● **What to produce**: After locating "[Instagram] (76, 2496)" in the listing below, copy that line and each one after it exactly, ending with the line that has "E-posta (16, 1454)".

----- Raw data

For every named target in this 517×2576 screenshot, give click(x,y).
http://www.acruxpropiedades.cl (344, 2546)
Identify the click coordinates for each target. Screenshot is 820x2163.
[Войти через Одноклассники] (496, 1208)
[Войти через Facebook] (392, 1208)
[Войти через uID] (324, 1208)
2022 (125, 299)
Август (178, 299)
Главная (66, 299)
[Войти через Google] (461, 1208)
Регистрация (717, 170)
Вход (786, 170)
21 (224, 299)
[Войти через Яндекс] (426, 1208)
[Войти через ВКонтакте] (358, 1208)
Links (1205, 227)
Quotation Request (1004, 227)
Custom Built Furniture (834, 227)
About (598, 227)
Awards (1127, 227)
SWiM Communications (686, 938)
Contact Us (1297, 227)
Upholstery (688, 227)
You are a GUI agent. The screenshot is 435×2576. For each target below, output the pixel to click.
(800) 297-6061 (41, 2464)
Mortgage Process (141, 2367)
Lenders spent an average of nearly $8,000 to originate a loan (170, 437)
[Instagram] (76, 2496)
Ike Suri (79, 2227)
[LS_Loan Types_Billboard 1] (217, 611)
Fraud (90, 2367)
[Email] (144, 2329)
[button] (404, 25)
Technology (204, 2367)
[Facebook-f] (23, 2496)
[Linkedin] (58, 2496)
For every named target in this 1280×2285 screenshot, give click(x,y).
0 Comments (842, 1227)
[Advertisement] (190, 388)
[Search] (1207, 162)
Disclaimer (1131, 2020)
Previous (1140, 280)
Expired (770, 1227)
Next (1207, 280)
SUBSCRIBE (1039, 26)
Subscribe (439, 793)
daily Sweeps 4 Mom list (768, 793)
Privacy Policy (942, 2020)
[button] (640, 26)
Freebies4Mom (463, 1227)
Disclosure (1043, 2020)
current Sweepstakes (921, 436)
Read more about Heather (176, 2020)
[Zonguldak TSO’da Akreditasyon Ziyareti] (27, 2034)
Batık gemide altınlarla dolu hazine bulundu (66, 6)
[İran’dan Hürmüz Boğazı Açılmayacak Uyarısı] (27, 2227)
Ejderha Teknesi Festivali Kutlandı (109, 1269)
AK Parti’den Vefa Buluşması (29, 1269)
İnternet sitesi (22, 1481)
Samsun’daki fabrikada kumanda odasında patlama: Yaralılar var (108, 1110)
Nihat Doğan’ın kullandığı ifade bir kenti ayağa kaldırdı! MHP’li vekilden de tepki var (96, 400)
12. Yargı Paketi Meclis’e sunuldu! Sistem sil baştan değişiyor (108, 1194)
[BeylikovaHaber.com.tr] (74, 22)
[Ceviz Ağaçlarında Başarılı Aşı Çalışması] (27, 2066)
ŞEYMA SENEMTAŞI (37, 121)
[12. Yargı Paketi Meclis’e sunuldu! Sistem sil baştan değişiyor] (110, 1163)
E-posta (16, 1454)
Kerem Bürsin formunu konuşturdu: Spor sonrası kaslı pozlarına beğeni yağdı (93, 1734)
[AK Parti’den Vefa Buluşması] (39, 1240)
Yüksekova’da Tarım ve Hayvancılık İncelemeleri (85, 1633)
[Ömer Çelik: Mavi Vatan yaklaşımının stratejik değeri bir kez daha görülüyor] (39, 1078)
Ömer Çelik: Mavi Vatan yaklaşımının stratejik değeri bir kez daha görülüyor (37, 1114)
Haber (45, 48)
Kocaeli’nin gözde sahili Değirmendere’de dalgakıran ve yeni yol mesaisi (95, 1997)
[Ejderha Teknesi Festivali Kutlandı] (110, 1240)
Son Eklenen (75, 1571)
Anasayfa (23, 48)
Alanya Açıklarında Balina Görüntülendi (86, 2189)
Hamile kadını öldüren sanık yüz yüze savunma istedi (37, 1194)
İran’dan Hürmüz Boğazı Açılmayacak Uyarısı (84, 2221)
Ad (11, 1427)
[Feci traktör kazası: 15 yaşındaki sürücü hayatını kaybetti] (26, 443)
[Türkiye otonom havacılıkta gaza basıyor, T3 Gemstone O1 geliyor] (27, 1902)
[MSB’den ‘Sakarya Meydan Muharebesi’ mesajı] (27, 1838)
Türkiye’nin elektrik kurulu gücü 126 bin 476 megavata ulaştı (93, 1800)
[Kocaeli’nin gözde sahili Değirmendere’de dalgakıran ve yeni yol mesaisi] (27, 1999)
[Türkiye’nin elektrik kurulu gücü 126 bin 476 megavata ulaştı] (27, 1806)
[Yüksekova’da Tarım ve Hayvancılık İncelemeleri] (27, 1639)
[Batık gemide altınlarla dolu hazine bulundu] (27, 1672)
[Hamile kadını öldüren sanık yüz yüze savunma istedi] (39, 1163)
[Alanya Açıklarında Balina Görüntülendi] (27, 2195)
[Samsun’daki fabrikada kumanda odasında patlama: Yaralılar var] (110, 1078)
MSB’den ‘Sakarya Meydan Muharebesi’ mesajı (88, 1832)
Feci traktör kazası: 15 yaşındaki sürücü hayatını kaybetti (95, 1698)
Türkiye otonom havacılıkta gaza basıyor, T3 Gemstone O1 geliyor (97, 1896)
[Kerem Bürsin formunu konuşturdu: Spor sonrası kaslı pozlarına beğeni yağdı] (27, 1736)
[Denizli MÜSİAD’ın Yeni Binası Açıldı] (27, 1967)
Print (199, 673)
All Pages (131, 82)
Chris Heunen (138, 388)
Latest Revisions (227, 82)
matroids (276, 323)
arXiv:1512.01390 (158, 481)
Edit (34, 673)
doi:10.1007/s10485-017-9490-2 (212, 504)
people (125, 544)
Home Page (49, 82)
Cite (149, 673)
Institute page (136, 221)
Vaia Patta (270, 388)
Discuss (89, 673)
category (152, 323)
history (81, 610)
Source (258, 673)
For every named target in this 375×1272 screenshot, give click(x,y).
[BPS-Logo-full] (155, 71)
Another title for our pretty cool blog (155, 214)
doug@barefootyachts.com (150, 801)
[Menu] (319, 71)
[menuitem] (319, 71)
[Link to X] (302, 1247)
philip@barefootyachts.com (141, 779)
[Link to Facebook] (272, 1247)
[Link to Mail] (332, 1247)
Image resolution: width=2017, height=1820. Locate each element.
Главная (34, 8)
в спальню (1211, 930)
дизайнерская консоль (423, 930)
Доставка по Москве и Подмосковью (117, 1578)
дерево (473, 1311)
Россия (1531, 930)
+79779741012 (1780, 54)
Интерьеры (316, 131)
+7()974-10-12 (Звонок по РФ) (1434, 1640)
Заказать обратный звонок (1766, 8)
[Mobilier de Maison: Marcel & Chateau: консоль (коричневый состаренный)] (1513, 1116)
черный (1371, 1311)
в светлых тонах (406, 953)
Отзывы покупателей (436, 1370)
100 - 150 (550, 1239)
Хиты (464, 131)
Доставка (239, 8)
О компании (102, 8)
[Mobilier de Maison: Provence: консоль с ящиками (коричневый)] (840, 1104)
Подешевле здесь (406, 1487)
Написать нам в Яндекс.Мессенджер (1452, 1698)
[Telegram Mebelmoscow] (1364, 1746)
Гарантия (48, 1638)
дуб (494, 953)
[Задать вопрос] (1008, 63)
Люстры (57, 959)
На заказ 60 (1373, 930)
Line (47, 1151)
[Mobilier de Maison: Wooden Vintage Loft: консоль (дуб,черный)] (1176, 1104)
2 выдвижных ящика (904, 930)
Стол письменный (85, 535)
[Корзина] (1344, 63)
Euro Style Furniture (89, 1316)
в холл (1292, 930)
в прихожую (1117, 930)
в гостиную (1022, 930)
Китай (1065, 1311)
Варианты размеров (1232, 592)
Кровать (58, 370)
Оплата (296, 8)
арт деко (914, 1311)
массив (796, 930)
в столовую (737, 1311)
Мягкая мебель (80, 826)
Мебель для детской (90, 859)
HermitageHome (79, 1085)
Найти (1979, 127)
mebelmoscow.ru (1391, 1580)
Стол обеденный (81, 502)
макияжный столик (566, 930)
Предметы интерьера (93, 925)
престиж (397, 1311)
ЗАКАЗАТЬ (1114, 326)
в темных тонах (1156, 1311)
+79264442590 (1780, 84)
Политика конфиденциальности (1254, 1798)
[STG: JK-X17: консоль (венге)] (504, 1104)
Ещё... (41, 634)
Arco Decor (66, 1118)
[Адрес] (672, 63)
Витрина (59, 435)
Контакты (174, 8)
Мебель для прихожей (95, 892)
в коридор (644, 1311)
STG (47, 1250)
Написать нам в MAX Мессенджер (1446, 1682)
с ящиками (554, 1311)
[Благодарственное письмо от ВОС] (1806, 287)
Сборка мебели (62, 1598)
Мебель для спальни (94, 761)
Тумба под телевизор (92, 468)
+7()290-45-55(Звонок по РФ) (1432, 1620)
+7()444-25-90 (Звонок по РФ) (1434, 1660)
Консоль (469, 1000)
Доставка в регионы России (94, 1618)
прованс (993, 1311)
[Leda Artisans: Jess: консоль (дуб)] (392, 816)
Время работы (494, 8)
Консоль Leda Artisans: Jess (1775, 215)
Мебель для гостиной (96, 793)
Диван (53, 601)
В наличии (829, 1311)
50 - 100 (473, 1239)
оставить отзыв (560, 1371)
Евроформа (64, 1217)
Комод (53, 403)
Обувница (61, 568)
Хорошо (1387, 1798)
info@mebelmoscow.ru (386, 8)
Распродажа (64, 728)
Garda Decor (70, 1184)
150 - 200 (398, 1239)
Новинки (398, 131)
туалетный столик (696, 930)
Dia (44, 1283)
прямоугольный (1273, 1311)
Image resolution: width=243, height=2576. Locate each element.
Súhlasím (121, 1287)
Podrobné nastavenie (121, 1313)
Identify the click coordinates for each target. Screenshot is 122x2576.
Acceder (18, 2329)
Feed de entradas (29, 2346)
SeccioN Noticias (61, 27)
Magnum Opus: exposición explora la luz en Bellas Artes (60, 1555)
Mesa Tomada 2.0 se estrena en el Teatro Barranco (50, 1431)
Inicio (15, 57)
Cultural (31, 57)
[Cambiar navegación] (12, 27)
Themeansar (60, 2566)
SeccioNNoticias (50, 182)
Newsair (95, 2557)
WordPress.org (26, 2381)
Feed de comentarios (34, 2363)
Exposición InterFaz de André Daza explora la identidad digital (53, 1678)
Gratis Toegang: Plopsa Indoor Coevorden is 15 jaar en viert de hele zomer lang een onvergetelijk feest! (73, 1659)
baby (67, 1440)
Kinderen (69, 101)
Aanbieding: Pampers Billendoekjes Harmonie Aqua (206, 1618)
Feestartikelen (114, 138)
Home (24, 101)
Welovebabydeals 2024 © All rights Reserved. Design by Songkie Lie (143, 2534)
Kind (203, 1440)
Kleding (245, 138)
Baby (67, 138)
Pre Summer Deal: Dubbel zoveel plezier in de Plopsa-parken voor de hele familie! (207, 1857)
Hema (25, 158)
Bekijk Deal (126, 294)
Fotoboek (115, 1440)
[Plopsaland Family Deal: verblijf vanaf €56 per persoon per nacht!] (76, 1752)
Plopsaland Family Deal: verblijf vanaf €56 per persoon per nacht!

----------

● **Answer area**:
[Instagram] (76, 2496)
Ike Suri (79, 2227)
[LS_Loan Types_Billboard 1] (217, 611)
Fraud (90, 2367)
[Email] (144, 2329)
[button] (404, 25)
Technology (204, 2367)
[Facebook-f] (23, 2496)
[Linkedin] (58, 2496)
For every named target in this 1280×2285 screenshot, give click(x,y).
0 Comments (842, 1227)
[Advertisement] (190, 388)
[Search] (1207, 162)
Disclaimer (1131, 2020)
Previous (1140, 280)
Expired (770, 1227)
Next (1207, 280)
SUBSCRIBE (1039, 26)
Subscribe (439, 793)
daily Sweeps 4 Mom list (768, 793)
Privacy Policy (942, 2020)
[button] (640, 26)
Freebies4Mom (463, 1227)
Disclosure (1043, 2020)
current Sweepstakes (921, 436)
Read more about Heather (176, 2020)
[Zonguldak TSO’da Akreditasyon Ziyareti] (27, 2034)
Batık gemide altınlarla dolu hazine bulundu (66, 6)
[İran’dan Hürmüz Boğazı Açılmayacak Uyarısı] (27, 2227)
Ejderha Teknesi Festivali Kutlandı (109, 1269)
AK Parti’den Vefa Buluşması (29, 1269)
İnternet sitesi (22, 1481)
Samsun’daki fabrikada kumanda odasında patlama: Yaralılar var (108, 1110)
Nihat Doğan’ın kullandığı ifade bir kenti ayağa kaldırdı! MHP’li vekilden de tepki var (96, 400)
12. Yargı Paketi Meclis’e sunuldu! Sistem sil baştan değişiyor (108, 1194)
[BeylikovaHaber.com.tr] (74, 22)
[Ceviz Ağaçlarında Başarılı Aşı Çalışması] (27, 2066)
ŞEYMA SENEMTAŞI (37, 121)
[12. Yargı Paketi Meclis’e sunuldu! Sistem sil baştan değişiyor] (110, 1163)
E-posta (16, 1454)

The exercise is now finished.